When init starts it reads /etc/inittab for further instructions. This
file defines what should be run in different run-levels.
This gives the system administrator an easy management scheme, where each
run-level is associated with a set of services (e.g: S is
single-user, on 2 most network services start, etc.). The
administrator may change the current run-level via init(8) and query
the current run-level via runlevel(8).
However, since it is not convenient to manage individual services by editing
this file, inittab only bootstraps a set of scripts that actually start/stop
the individual services.
The following description applies to SYSV-R4 based system,
which currently covers most commercial Unices (Solaris, HPUX, Irix, Tru64)

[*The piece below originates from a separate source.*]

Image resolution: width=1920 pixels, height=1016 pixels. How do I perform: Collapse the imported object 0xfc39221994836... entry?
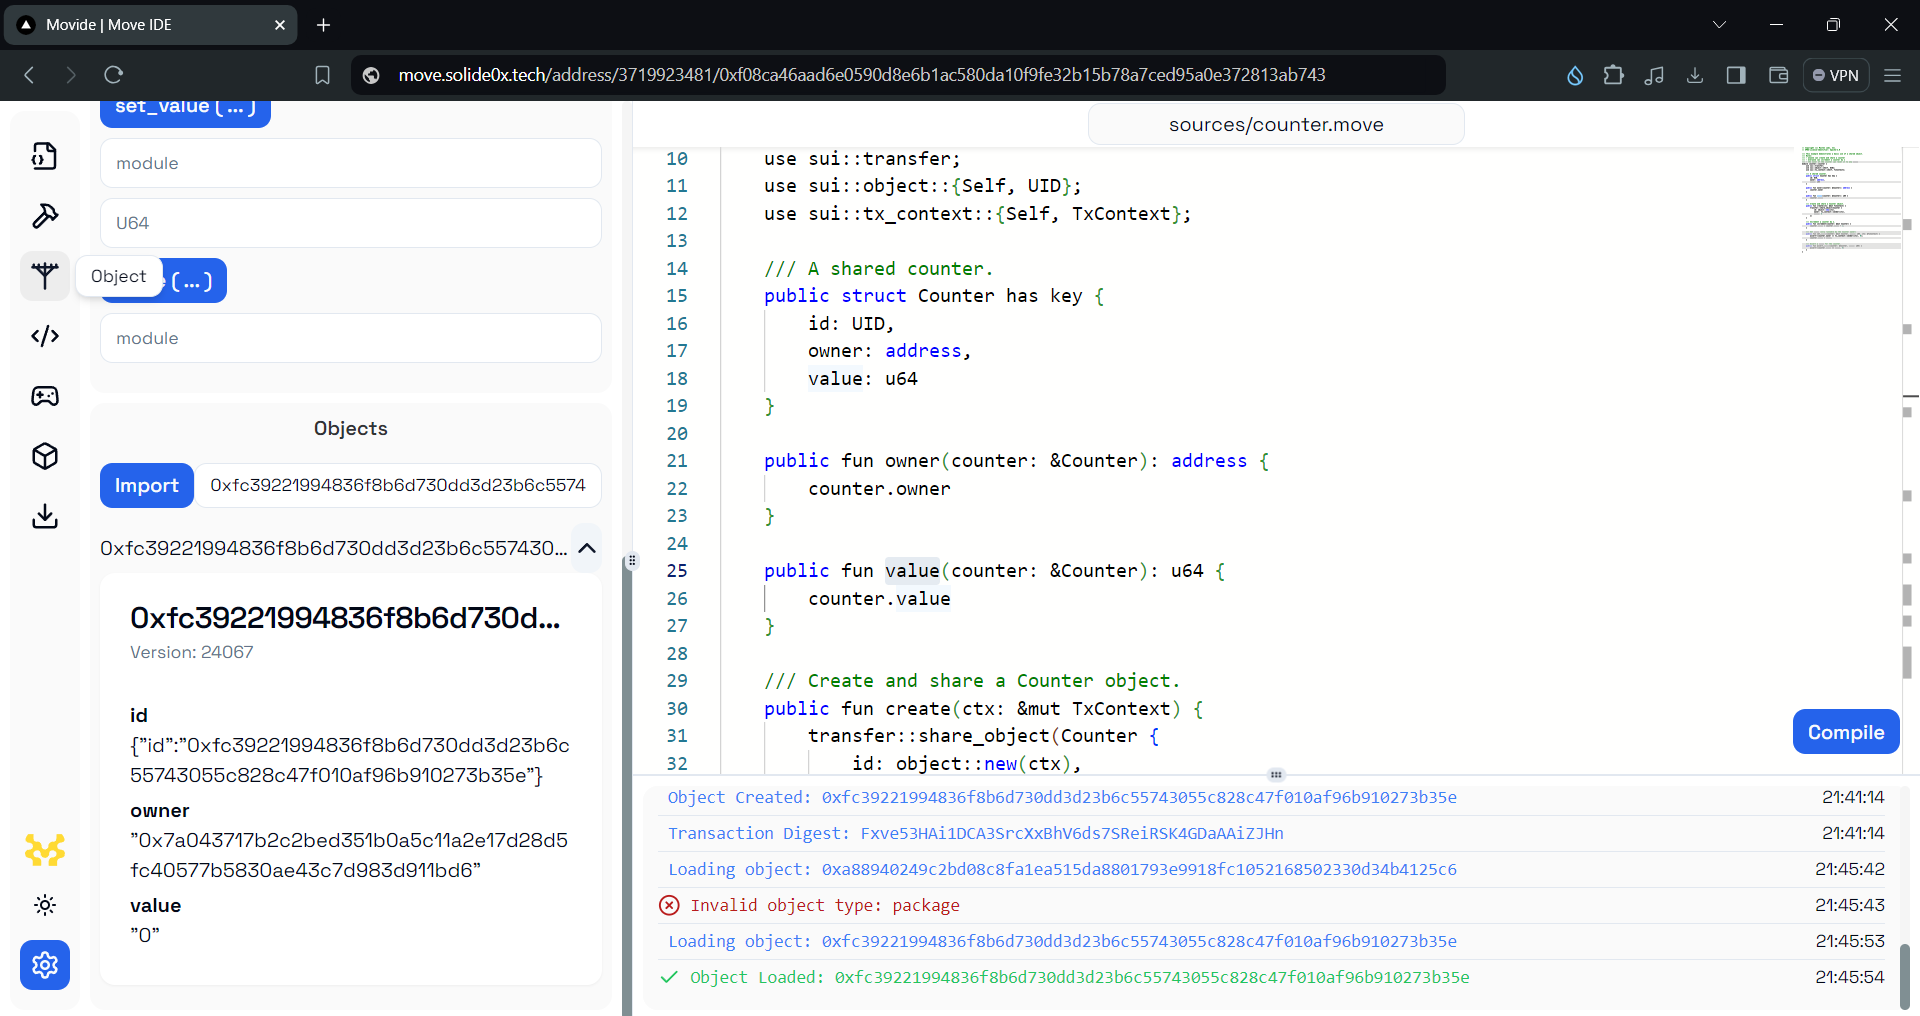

as well as the major Linux distributions (RedHat, Debian, Mandrake, Suse,
Caldera). Some systems (Slackware Linux, FreeBSD, OpenBSD) have a somewhat
different scheme of boot scripts.
For each managed service (mail, nfs server, cron, etc.) there is a single
startup script located in a specific directory (/etc/init.d in most
versions of Linux). Each of these scripts accepts as a single argument the
word 'start' -- causing it to start the service, or the word accept other
"convenience" parameters (e.g: 'restart', to stop and then start,
'status' do display the service status). Running the script without parameters
displays the possible arguments.
To make specific scripts start/stop at specific run-levels and in specific
order, there are sequencing directories. These are normally in
/etc/rc[0-6S].d. In each of these directories there are links (usually
symbolic) to the scripts in the init.d directory.

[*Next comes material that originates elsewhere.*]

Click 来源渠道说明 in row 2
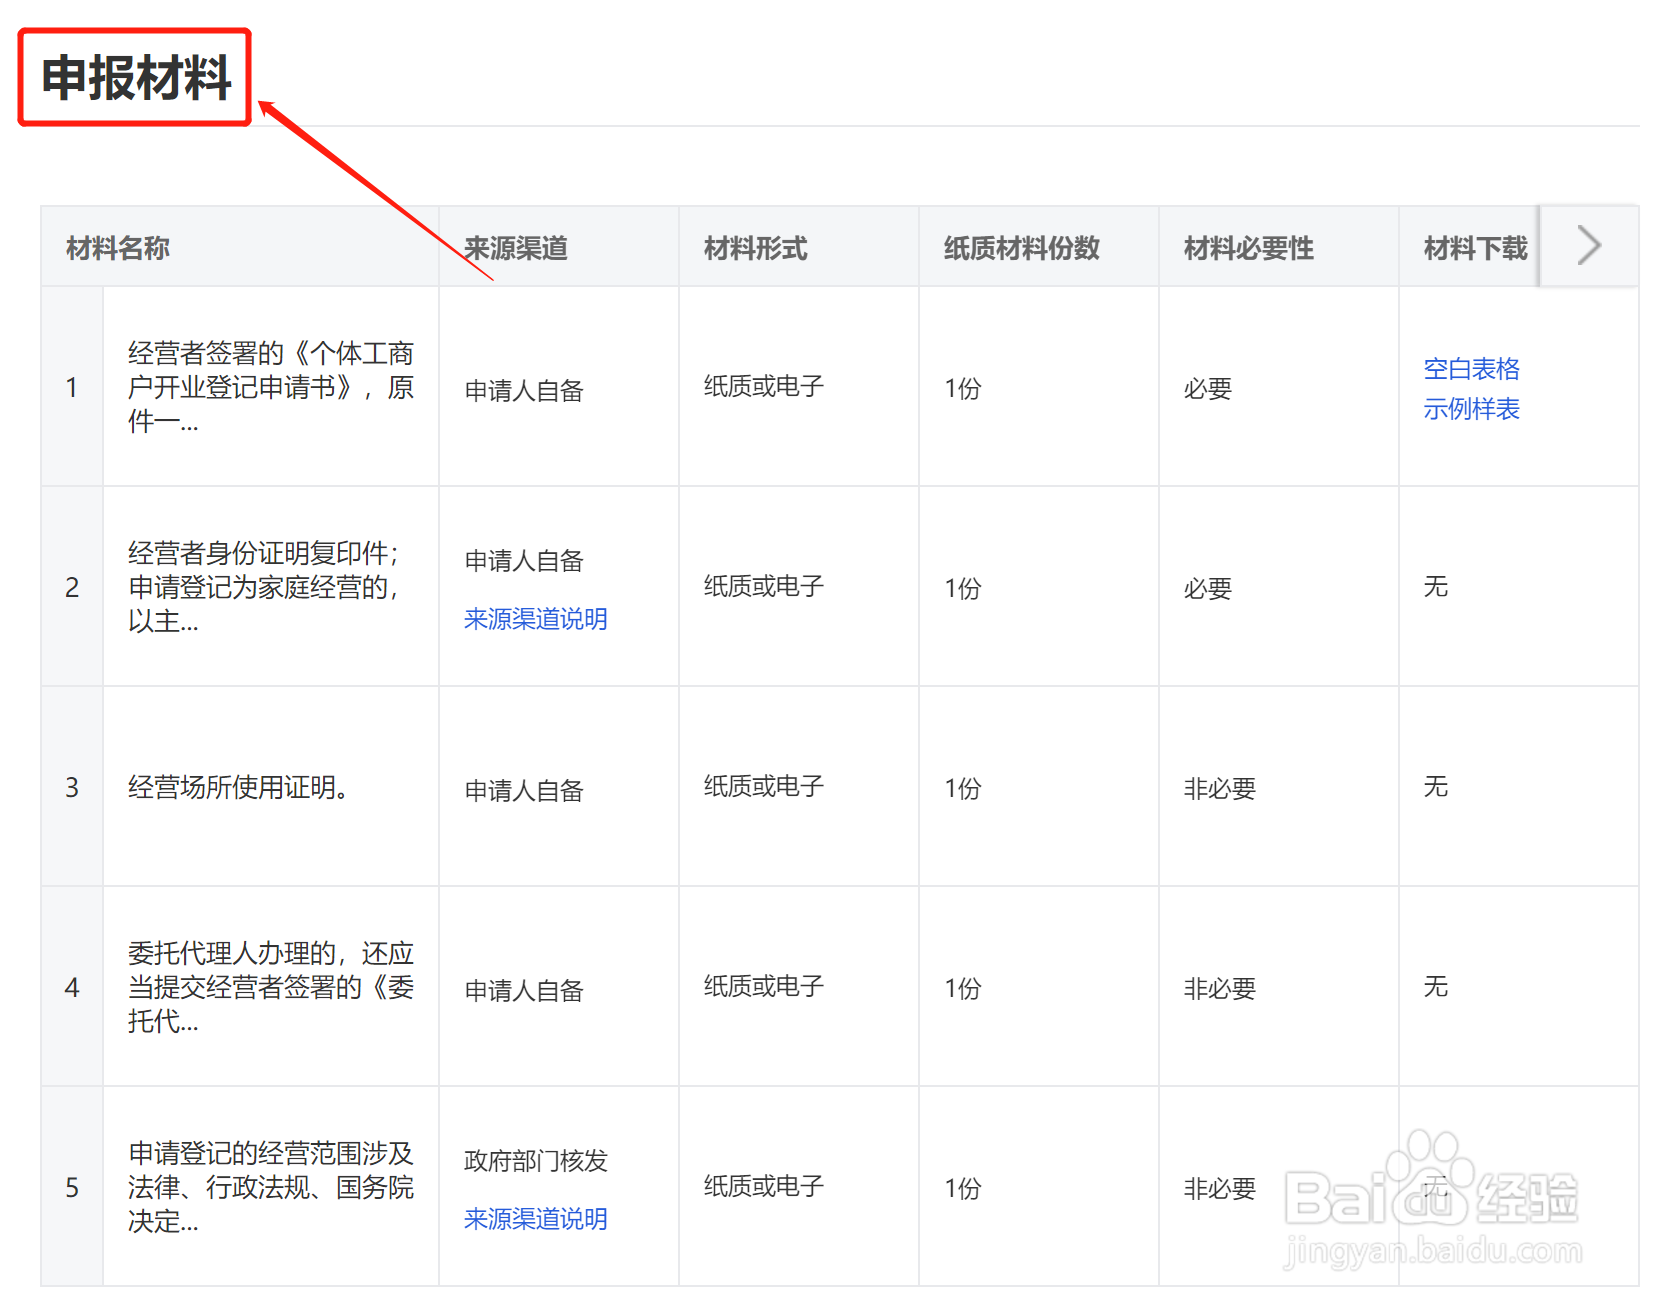coord(535,619)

A primary script (usually /etc/rc) is called from inittab(5) and calls
the services scripts via the links in the sequencing directories. All links
with names that begin with 'S' are being called with the argument 'start'
(thereby starting the service). All links with names that begin with 'K' are
being called with the argument 'stop' (thereby stopping the service).
To define the starting or stopping order within the same run-level, the names of
the links contain order-numbers. Also, to make the names clearer, they usually
end with the name of the service they refer to. Example: the link
/etc/rc2.d/S80sendmail starts the sendmail service on runlevel 2. This
happens after /etc/rc2.d/S12syslog is run but before
/etc/rc2.d/S90xfs is run.
To manage the boot order and run-levels, we have to manage these links. However,
on many versions of Linux, there are tools to help with this task (e.g:
Usually the daemons started may optionally receive command line options and
parameters. To allow system administrators to change these parameters without
editing the boot scripts themselves, configuration files are used. These are
located in a specific directory ( /etc/sysconfig on RedHat systems) and
are used by the boot scripts.
In older Unices, these files contained the actual command line options for the
daemons, but in modern Linux systems (and also in HPUX), these files just
contain shell variables. The boot scripts in /etc/init.dsource
the configuration files, and then use the variable values.